Fig. 3 FESEM images (1–12 h), TEM picture (3 h) and evolution of the carbon–MoO₂ core–shell assemblies during the hydrothermal treatment.

The final material is constituted of MoO₂ nanoparticles supported onto a carbonaceous core that could act as a current collector in Li-ion batteries but also as a buffer for volume changes during cycling. Indeed, simple density calculations show that the active material can experience volume doubling during complete Li incorporation (4Li⁺ per MoO₂). Molybdenum dioxide MoO₂ is used as the active material because of its attractiveness as anode material with high specific capacity and stability versus the electrolyte.^4,12,19,20 This compound also exhibits a metal-like behavior with low electrical resistivity, which confers fast electrochemical reactions and facilitates electron percolation.^21–23 The conductivity of the self-supported material was evaluated to assess its suitability for building electrodes without use of external conductive carbon additive. For that purpose, a cohesive pellet was prepared without calcination in order to prevent sintering and to characterize the as-synthesized material. Because conventional cold-pressed samples were too fragile for conductivity measurements, we used Spark Plasma Sintering (SPS) at 300 °C to obtain suitable tablets with 72% density, avoiding grain growth, while maintaining the core–shell architecture (Fig. S5†). The electrical conductivity of the sintered pellet is about 80 S m⁻¹, close to the conductivity of pure mesoporous MoO₂.³ Therefore, the as-synthesized material is conductive, presumably due to the interconnected MoO₂ conductive paths. This high conductivity is favorable to the use as electrode material without carbon addition: the inorganic framework will insert lithium and conduct the electrons while the polymeric support will anchor the active particles and act as a buffer to accommodate volume changes during cycling. It might also contribute to the overall electrical conductivity, to a lesser extent because it is not fully graphitized.

Rows of pointing data:
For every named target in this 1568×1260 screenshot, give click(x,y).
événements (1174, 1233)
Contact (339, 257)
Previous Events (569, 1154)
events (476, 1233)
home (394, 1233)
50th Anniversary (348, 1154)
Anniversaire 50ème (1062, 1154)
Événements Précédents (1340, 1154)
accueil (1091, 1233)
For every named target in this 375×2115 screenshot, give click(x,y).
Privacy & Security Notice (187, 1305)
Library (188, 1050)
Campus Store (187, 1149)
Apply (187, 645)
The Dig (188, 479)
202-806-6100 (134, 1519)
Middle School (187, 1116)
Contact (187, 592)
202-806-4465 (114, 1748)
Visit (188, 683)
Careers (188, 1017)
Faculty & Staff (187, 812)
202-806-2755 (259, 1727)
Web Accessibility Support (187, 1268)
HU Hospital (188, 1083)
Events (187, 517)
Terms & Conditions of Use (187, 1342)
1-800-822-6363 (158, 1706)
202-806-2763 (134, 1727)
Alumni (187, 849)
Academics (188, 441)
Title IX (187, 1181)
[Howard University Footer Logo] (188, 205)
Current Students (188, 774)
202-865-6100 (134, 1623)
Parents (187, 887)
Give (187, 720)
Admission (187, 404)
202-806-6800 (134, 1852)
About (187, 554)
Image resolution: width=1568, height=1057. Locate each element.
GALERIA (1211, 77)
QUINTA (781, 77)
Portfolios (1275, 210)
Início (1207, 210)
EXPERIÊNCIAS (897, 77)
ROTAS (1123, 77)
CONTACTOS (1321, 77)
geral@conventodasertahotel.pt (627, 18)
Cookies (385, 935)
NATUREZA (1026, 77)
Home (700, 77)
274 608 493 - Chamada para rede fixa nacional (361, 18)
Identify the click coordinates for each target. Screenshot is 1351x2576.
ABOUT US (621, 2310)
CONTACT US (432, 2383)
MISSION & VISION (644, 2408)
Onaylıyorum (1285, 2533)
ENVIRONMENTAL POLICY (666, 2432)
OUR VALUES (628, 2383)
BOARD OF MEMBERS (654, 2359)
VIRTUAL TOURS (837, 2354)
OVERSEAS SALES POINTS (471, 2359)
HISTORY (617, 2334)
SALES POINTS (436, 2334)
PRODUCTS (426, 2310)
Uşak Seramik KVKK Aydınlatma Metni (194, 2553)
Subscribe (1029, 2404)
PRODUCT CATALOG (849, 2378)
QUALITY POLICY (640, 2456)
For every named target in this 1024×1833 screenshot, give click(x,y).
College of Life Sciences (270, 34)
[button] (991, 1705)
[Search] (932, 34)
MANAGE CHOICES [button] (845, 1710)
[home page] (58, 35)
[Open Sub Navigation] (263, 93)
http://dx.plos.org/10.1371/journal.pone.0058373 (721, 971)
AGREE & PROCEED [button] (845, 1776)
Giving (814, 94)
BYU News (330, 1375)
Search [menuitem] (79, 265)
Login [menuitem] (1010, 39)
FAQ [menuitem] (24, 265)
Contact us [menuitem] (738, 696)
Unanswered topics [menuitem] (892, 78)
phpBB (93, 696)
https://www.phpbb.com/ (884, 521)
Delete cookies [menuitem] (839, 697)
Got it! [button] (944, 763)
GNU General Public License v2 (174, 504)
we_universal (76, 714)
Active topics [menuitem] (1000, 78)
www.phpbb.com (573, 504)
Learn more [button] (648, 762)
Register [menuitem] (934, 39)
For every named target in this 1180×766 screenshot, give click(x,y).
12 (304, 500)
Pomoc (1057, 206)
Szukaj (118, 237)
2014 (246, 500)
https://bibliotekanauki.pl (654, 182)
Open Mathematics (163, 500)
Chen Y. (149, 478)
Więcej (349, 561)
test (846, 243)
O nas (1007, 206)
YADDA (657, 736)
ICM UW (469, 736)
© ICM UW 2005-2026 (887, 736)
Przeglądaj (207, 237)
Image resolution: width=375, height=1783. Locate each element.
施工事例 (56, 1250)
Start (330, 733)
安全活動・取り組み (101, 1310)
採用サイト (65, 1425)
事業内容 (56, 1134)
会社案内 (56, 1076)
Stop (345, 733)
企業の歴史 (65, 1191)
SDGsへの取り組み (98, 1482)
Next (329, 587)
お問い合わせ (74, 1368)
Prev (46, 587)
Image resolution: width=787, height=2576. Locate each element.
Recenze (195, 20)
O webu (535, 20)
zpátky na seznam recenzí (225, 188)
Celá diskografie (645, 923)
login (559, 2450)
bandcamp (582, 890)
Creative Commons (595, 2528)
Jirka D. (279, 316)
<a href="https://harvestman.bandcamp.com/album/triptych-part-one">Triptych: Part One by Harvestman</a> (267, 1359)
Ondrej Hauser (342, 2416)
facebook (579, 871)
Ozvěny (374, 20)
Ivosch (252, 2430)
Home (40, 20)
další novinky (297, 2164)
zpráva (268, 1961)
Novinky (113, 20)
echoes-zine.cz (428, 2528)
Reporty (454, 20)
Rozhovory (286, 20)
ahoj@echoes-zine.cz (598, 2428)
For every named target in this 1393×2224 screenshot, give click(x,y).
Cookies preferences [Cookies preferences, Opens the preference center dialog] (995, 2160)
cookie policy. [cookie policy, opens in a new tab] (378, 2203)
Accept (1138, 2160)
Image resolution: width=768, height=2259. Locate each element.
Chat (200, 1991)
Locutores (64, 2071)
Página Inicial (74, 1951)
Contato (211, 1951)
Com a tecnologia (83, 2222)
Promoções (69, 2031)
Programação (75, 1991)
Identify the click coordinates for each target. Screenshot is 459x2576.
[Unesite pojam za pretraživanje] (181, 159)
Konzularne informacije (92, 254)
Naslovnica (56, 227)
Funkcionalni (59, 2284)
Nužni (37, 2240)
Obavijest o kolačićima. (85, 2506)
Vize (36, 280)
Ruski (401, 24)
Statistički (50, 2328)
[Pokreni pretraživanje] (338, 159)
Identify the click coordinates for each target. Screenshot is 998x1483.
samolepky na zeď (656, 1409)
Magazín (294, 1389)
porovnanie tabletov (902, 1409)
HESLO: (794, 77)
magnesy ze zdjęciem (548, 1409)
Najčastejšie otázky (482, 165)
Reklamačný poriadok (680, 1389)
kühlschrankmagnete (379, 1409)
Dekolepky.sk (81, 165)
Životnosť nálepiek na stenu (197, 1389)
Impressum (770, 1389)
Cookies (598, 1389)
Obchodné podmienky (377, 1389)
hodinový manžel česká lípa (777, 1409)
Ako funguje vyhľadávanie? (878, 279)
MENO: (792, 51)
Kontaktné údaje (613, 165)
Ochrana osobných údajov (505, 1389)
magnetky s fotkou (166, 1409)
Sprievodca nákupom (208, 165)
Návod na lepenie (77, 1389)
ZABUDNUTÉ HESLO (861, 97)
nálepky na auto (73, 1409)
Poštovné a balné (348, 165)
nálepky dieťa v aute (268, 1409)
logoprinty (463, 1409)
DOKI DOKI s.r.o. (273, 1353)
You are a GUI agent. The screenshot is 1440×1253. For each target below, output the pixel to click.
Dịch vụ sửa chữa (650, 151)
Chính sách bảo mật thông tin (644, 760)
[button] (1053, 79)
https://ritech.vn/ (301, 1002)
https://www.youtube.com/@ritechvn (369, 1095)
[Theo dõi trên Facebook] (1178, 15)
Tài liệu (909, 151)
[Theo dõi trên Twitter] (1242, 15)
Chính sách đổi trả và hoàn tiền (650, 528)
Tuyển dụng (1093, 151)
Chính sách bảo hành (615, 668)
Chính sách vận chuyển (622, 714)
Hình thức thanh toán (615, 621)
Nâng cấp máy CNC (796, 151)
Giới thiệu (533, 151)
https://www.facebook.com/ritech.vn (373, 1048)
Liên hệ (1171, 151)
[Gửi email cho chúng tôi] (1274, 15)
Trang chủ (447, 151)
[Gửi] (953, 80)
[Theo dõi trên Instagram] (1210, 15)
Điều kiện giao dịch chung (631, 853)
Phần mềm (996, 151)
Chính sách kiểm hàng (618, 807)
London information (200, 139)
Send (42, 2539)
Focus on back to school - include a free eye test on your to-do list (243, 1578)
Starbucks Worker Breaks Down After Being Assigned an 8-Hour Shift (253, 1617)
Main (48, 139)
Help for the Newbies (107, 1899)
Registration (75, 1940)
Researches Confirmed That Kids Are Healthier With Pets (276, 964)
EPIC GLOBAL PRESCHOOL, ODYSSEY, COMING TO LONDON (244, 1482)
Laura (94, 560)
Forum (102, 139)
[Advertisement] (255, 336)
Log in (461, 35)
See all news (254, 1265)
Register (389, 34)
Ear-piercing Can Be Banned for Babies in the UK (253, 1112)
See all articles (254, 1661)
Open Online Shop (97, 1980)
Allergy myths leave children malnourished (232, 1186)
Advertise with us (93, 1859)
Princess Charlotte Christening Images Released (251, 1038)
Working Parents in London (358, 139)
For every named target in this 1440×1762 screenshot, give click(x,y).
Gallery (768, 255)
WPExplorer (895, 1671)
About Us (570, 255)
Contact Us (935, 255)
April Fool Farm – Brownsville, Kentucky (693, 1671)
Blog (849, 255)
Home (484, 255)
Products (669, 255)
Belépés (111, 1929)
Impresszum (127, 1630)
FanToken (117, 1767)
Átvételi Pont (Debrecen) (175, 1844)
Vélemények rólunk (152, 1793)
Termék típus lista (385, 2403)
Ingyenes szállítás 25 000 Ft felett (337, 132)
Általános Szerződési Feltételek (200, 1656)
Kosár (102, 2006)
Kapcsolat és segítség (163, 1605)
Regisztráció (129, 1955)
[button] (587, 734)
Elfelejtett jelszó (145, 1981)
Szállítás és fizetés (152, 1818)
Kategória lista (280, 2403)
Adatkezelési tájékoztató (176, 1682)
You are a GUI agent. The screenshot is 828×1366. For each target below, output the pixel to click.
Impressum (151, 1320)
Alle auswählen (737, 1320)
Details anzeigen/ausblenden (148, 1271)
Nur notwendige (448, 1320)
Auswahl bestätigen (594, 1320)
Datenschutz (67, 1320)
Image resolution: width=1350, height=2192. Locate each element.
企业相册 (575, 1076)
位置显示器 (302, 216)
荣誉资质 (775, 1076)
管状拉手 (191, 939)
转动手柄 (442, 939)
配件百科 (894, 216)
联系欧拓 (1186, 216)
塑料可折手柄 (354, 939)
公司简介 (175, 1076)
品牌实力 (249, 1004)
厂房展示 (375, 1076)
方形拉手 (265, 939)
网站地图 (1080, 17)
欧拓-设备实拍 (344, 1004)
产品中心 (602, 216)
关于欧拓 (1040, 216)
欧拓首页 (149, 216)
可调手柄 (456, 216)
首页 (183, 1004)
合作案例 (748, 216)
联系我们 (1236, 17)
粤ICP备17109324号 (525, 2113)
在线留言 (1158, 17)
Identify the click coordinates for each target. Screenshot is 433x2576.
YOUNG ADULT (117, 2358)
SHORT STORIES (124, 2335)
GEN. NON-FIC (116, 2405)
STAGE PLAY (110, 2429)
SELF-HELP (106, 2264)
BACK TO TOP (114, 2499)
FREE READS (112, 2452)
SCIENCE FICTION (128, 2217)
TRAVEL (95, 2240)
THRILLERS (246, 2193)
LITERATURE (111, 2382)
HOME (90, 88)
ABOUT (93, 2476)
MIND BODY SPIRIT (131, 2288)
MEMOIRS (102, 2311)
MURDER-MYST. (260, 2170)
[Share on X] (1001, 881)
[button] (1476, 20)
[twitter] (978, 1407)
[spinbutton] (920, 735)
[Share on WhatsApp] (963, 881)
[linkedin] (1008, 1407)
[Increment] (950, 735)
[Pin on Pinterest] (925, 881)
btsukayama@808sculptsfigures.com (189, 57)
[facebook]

▶ [Jobs]:
(a) Rewrite the records from the line containing "Careers (188, 1017)" through the line containing "PRODUCTS (426, 2310)", both included, as a JSON list of strings with one string per line and blank lines omitted.
(b) Extend the passage on the carbon–MoO₂ core–shell anode material, picking up after its final sentence.

▶ [Outputs in order]:
(a)
[
  "Careers (188, 1017)",
  "Faculty & Staff (187, 812)",
  "202-806-2755 (259, 1727)",
  "Web Accessibility Support (187, 1268)",
  "HU Hospital (188, 1083)",
  "Events (187, 517)",
  "Terms & Conditions of Use (187, 1342)",
  "1-800-822-6363 (158, 1706)",
  "202-806-2763 (134, 1727)",
  "Alumni (187, 849)",
  "Academics (188, 441)",
  "Title IX (187, 1181)",
  "[Howard University Footer Logo] (188, 205)",
  "Current Students (188, 774)",
  "202-865-6100 (134, 1623)",
  "Parents (187, 887)",
  "Give (187, 720)",
  "Admission (187, 404)",
  "202-806-6800 (134, 1852)",
  "About (187, 554)",
  "Image resolution: width=1568, height=1057. Locate each element.",
  "GALERIA (1211, 77)",
  "QUINTA (781, 77)",
  "Portfolios (1275, 210)",
  "Início (1207, 210)",
  "EXPERIÊNCIAS (897, 77)",
  "ROTAS (1123, 77)",
  "CONTACTOS (1321, 77)",
  "geral@conventodasertahotel.pt (627, 18)",
  "Cookies (385, 935)",
  "NATUREZA (1026, 77)",
  "Home (700, 77)",
  "274 608 493 - Chamada para rede fixa nacional (361, 18)",
  "Identify the click coordinates for each target. Screenshot is 1351x2576.",
  "ABOUT US (621, 2310)",
  "CONTACT US (432, 2383)",
  "MISSION & VISION (644, 2408)",
  "Onaylıyorum (1285, 2533)",
  "ENVIRONMENTAL POLICY (666, 2432)",
  "OUR VALUES (628, 2383)",
  "BOARD OF MEMBERS (654, 2359)",
  "VIRTUAL TOURS (837, 2354)",
  "OVERSEAS SALES POINTS (471, 2359)",
  "HISTORY (617, 2334)",
  "SALES POINTS (436, 2334)",
  "PRODUCTS (426, 2310)"
]

(b)
Electrochemical properties

Cyclic voltammetry at different scan rates (not shown) confirmed that each redox phenomena are reversible and that the storage mechanism is faradaic.^22,33 The cycling performances were evaluated in galvanostatic mode at C/10 and then C/5 rates. The corresponding cycles are presented for the as-synthesized core–shell particles without carbon additive (Fig. 4a) and sole MoO₂ nanoparticles mechanically blended with carbon additive (Fig. 4b) as a reference. The single nanoparticles in the reference material and those constituting the shell have a similar size of about 30 nm. The stabilized specific capacity (Fig. 4e) of 600 mA h g⁻¹ is interesting compared to those reported in the literature between 400 and 750 mA h g⁻¹.^{3,5,10–12,20,22,24,25} While the capacity is stable upon charge–discharge for the core–shell assembly, it drops continuously for the reference mechanical blend. This strong decrease is attributed to the poor mechanical property of the non-structured electrode and to poorer stability of the particles in the electrolyte. In both cases, about 3Li⁺ are initially inserted–deinserted at each cycle, which indicates that insertion (1Li⁺ exchanged) is not the only mechanism, but that conversion with overall reaction (1) also occurs:

MoO₂ + 4Li⁺ + 4e⁻ = Mo + 2Li₂O (1)

Fig. 4 (a–d) Galvanostatic cycles between 0.1 and 3 V versus Li (electrolyte LiPF₆ 1 mol L⁻¹ in a 1 : 1 wt mixture of ethylene- and dimethyl-carbonates) of various MoO₂ electrodes (caption bottom-right). X is the amount of Li⁺ reacted per Mo atoms. The arrows indicate the current rate transition from C/10 to C/5. (e) Cycling performances of the electrodes: charge (hollow symbols) and discharge (filled symbols) capacities. Values are given per gram of MoO₂ active material. The as-synthesized core–shell particles are compared to their separate components, mechanical blends with carbon and their calcined counter-parts. For as-synthesized core–shell assemblies (circles), calcined core–shell particles (squares) and calcined core–shell particles with carbon additive (losanges), the slight drop at 10 cycles corresponds to the change from a C/10 to a C/5 rate.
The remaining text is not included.